» Okunacak Metin:

-------

Silivri'de tutuklu bulunan İBB Başkanı ve CHP'nin Cumhurbaşkanı adayı Ekrem İmamoğlu PKK'nın fesih ve silah bırakma kararı üzerine X hesabından bir açıklama yaptı. "Türk Kürt kardeşçe, barış ve refah içinde yaşayacağımız günler uzak değil." diyen İmamoğlu, "Bu büyük ve önemli sürecin gereğini bihakkın yerine getirebilmek için; şeffaflığa, Meclis zemininin güçlendirilmesine, kapsayıcılığa, özgürlük ve demokrasi iklimine, uzun vadeli ve bölgesel bir perspektife ihtiyacımız vardır." dedi.
Terör örgütü PKK, 5-7 Mayıs tarihleri arasında gerçekleştirdiği 12. Kongresi'nin kararlarını açıkladı. Kararda, PKK’nın örgütsel yapısının feshedilmesi ve silahlı mücadelenin sonlandırması kararlarını alarak, PKK adıyla yürütülen çalışmaların sonlandırıldığı ilan edildi.

-------

» Görev:
PKK'nın fesih kararına ilişkin metinden "Silivri'de tutuklu bulunan" ile "sonlandırıldığı ilan edildi." arasındaki bölümü, her iki ifade de dâhil olmak üzere, hiçbir değişiklik yapmadan yazınız. Aşağıdaki öğelerin metinle herhangi bir ilgisi bulunmamaktadır.

» Sağlanan Öğeler:
-------

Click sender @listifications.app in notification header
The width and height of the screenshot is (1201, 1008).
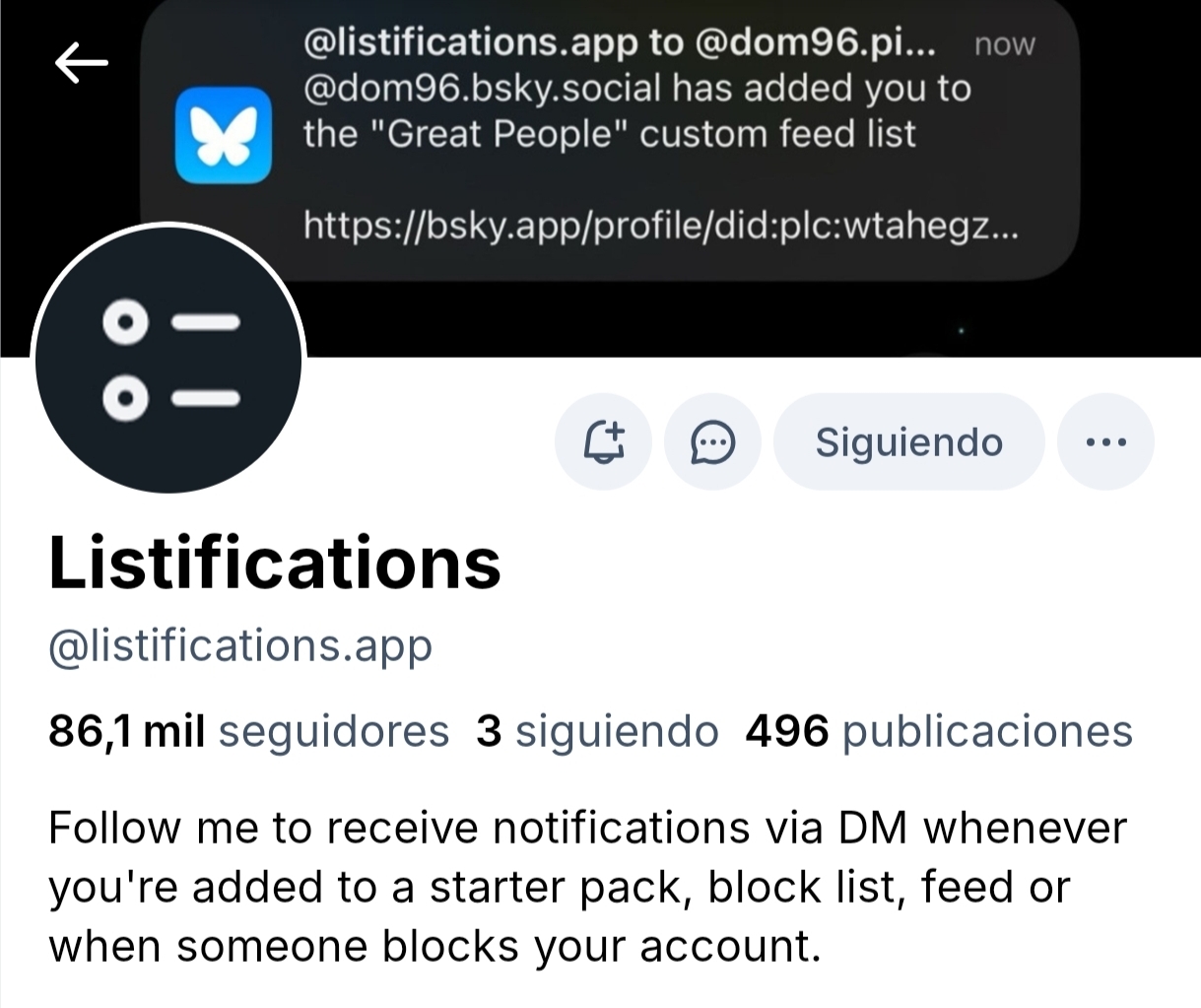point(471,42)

-------

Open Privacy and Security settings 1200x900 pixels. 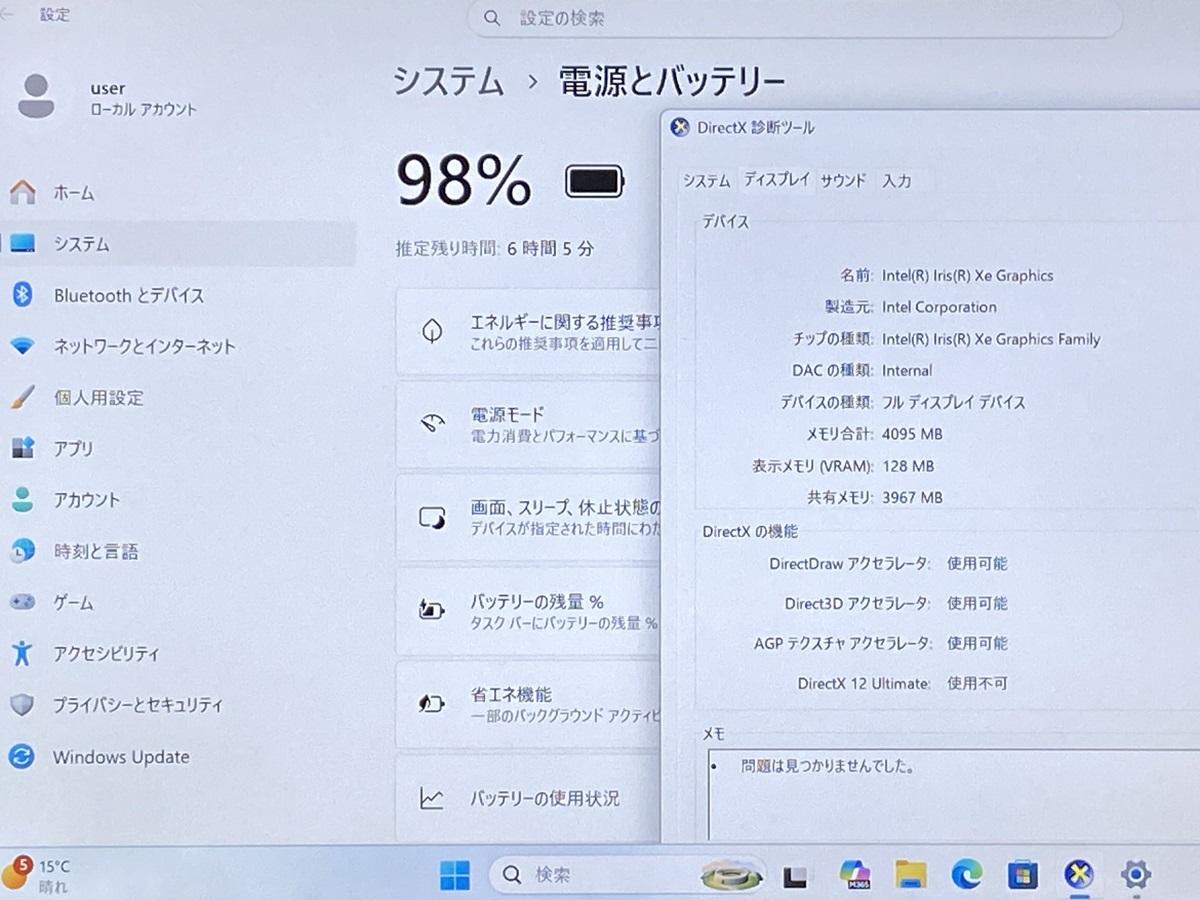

-------

» Alıştırmanın Cevabı:
Silivri'de tutuklu bulunan İBB Başkanı ve CHP'nin Cumhurbaşkanı adayı Ekrem İmamoğlu PKK'nın fesih ve silah bırakma kararı üzerine X hesabından bir açıklama yaptı. "Türk Kürt kardeşçe, barış ve refah içinde yaşayacağımız günler uzak değil." diyen İmamoğlu, "Bu büyük ve önemli sürecin gereğini bihakkın yerine getirebilmek için; şeffaflığa, Meclis zemininin güçlendirilmesine, kapsayıcılığa, özgürlük ve demokrasi iklimine, uzun vadeli ve bölgesel bir perspektife ihtiyacımız vardır." dedi.
Terör örgütü PKK, 5-7 Mayıs tarihleri arasında gerçekleştirdiği 12. Kongresi'nin kararlarını açıkladı. Kararda, PKK’nın örgütsel yapısının feshedilmesi ve silahlı mücadelenin sonlandırması kararlarını alarak, PKK adıyla yürütülen çalışmaların sonlandırıldığı ilan edildi.